Example AWS Implementation:
Use Amazon SageMaker Clarify or AWS Bedrock Guardrails to pre-screen input.You can also add a Lambda-powered input filter before passing prompts to your model:
def lambda_handler(event, context):
prompt = event['user_prompt']
if any(keyword in prompt.lower() for keyword in [
"ignore previous", "show hidden", "reveal system prompt", "bypass", "admin key"
]):
return {"action": "block", "reason": "potential prompt injection"}
return {"action": "allow", "prompt": prompt}
4. Analysis and Triage
Once a suspicious prompt is detected, classify the event:
Severity | Description | Example |
Critical | Model executed unauthorized action or exposed sensitive data | Output includes API keys, system prompt, or private customer data |
High | Model ignored safety or policy filters but didn't exfiltrate data | Model responded with restricted instructions |
Medium | Repeated attempts or known injection patterns detected | "Ignore all prior instructions" found multiple times |
Low | Benign anomaly or false positive | Overly verbose or exploratory user input |
For Critical or High events, escalate to the AI Security Response Team (AISRT) immediately.
5. Containment
A. Immediate Actions
- Quarantine the model session — terminate or suspend the current LLM container or API key.
- Revoke compromised credentials (if model exposed secrets or API tokens).
- Disable external plugin or integration access temporarily.
- Snapshot all related logs for forensic analysis.
B. Automated Containment in AWS
Trigger a Lambda or EventBridge rule when the detection engine raises a critical alert:
aws events put-rule --name "PromptInjectionCritical" \
--event-pattern '{"detail-type": ["prompt_injection_detected"], "detail": {"severity": ["critical"]}}'
This can auto-trigger:
- Lambda function to isolate the model.
- SNS alert to notify SecOps via Slack or PagerDuty.
- Ticket creation in ServiceNow using AWS Chatbot integration.
6. Eradication and Recovery
Once containment is achieved:
- Audit the vector stores or memory context. If poisoned content is found, purge or retrain the model.
- Patch input sanitization logic to prevent recurrence.

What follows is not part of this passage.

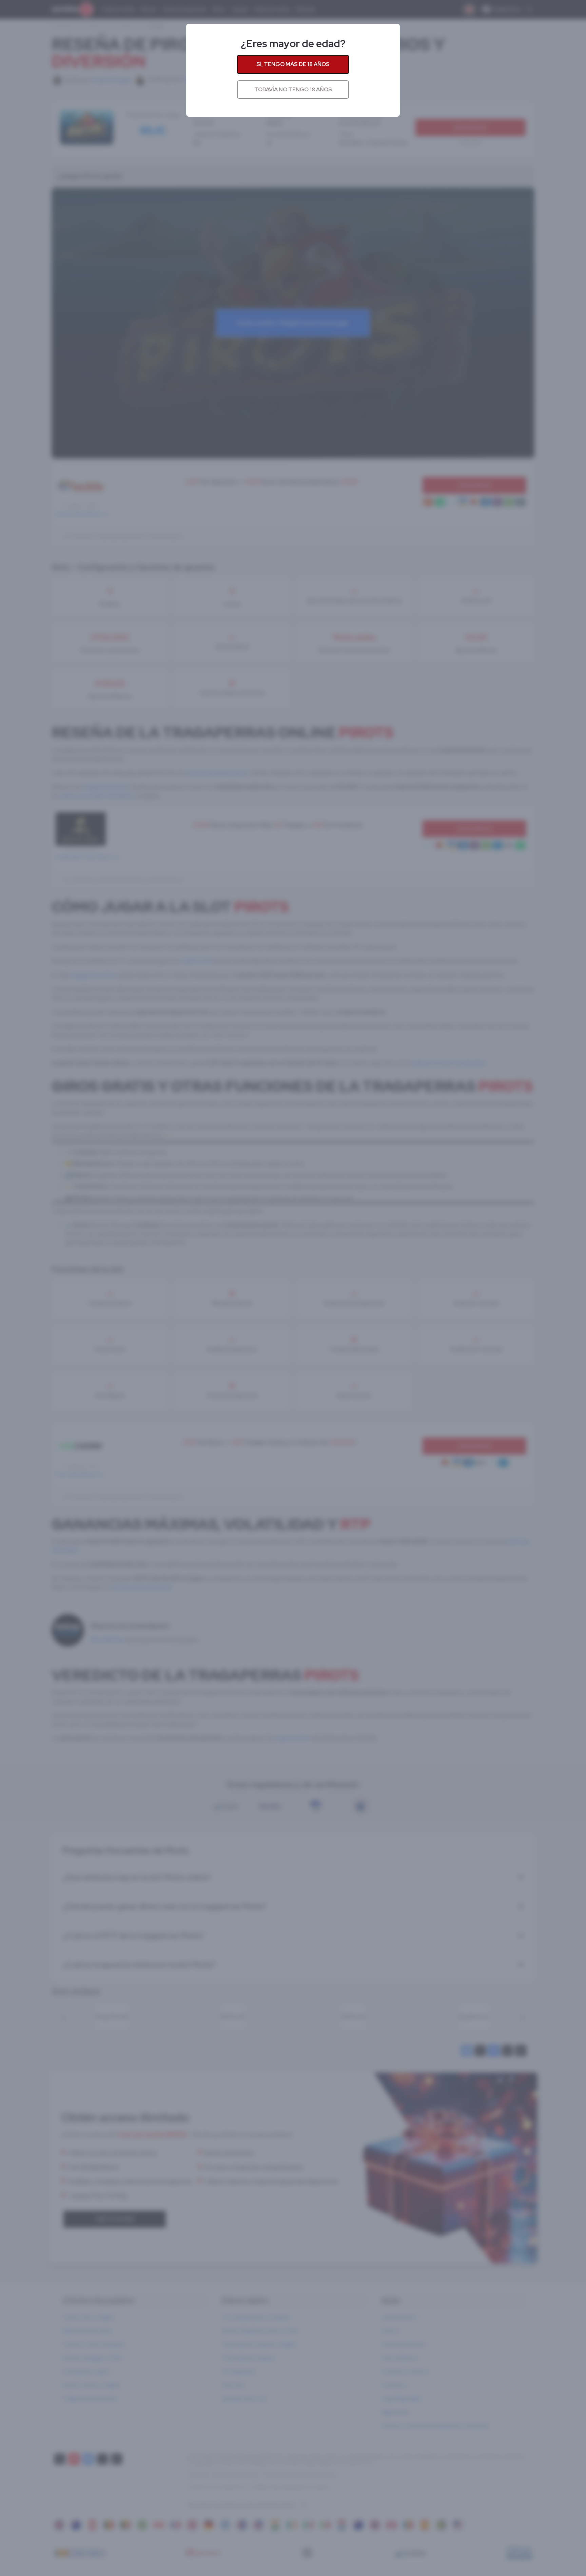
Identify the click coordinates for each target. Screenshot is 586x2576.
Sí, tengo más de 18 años (293, 64)
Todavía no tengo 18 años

- Retrain fine-tuned models if internal data was exposed during the attack.
- Review IAM roles and S3 bucket policies associated with model artifacts.
7. Post-Incident Activities
A. Root Cause Analysis
Identify:
- Which model endpoint was used.
- Whether injection was direct or indirect.
- How system prompts were exposed (memory, API chain, or context window).
B. Lessons Learned
Feed this back into:
- Model guardrail tuning.
- Prompt engineering best practices.
- Policy filters in future LLM deployments.
C. Threat Intelligence Integration
Correlate with MITRE ATLAS or CAPEC-600 series (Adversarial ML) frameworks to track known prompt manipulation TTPs.
8. Continuous Improvement Loop
To ensure resilience:
- Conduct prompt injection tabletop exercises quarterly.
- Update detection rules with new attack phrases observed in the wild.
- Feed sanitized incidents into a fine-tuning dataset so the model learns to reject similar future prompts.
- Integrate AI risk monitoring dashboards in Security Hub / Grafana / Kibana.
9. Example Automation Pipeline (AWS)
[User Prompt]
↓
[Input Sanitizer Lambda]
↓
[LLM Endpoint (Bedrock/SageMaker)]
↓
[Output Policy Validator]
↓
[Logging + CloudWatch Metrics]
↓
[EventBridge Rule: Injection Detected]
↓
[Lambda: Isolate + Notify SOC]
↓
[Security Hub Aggregation + GuardDuty Alerts]
This end-to-end pipeline ensures that prompt injections are detected, blocked, and logged in real time — with automated containment and visibility into your centralized SOC.
Conclusion
Prompt injection incidents demand the same rigor as any major cybersecurity event.They bridge the gap between AppSec, DataSec, and AI ethics, requiring a cross-disciplinary response approach.
By integrating AI telemetry, AWS-native automation, and human-in-the-loop triage, enterprises can build AI systems that are not only intelligent but resilient and trustworthy.